The film’s final act involves Celeste’s return to her home town of Stanton Island for a concert. There’s a forced reconciliation with her estranged sister Ellie (still played by Stacy Martin) and her daughter Albertine (played by Raffey Cassidy, aka the young Celeste). There’s an extended scene where mother and daughter go to a diner where she berates a fan, and a throwaway line of dialogue mentioning a car accident settlement and racist tirade, but for the most part, Corbet steers away from anything resembling psychological depth. His real aim seems to be to approximate the kind of disposable narrative arcs regarding celebrities which have become commonplace. To that end, the climax is an extended concert where Portman robotically dances, thrusts, and belts out generic pop bangers flanked by glittery, sci-fi inspired backup dancers. Corbet wants to thumb his nose at pop culture’s brutality and the “branding” of American life, but sadly, he lacks any real understanding of how pop music actually functions in society.
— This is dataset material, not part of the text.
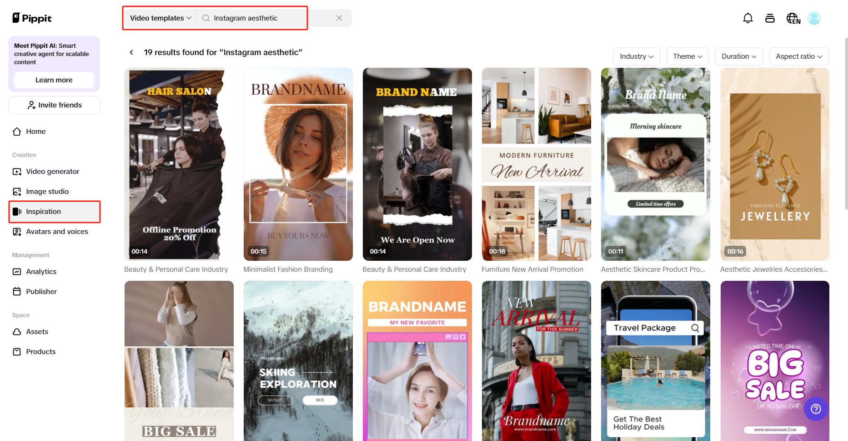Open the Analytics section
This screenshot has height=441, width=848.
[41, 271]
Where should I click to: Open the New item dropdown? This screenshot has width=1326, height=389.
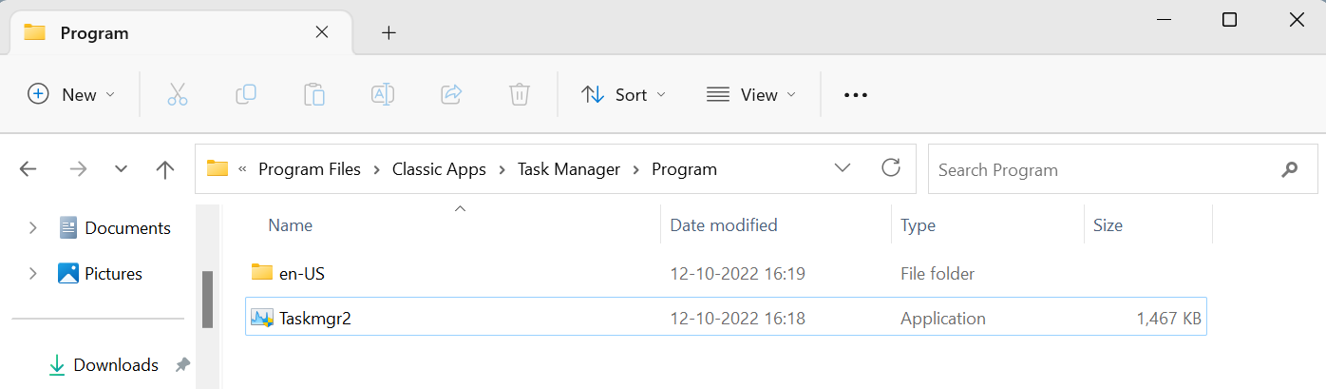(71, 94)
Vox Lux is the kind of anti-poptimist vehicle which is just as vapid as say, the angle of A Star is Born, where pursuing one’s artistic dreams is all that matters. As a distillation of how pain, tragedy, and self-destruction is good for pop branding, Vox Lux is banal, glib, and condescending; adopting the same signifiers it’s seeking to condemn. At one point, the young Celeste says, “I don’t want people to have to think too hard, I just want them to feel good.” By contrast, Corbet also doesn’t want people to have to think too hard. He just wants them to feel bad.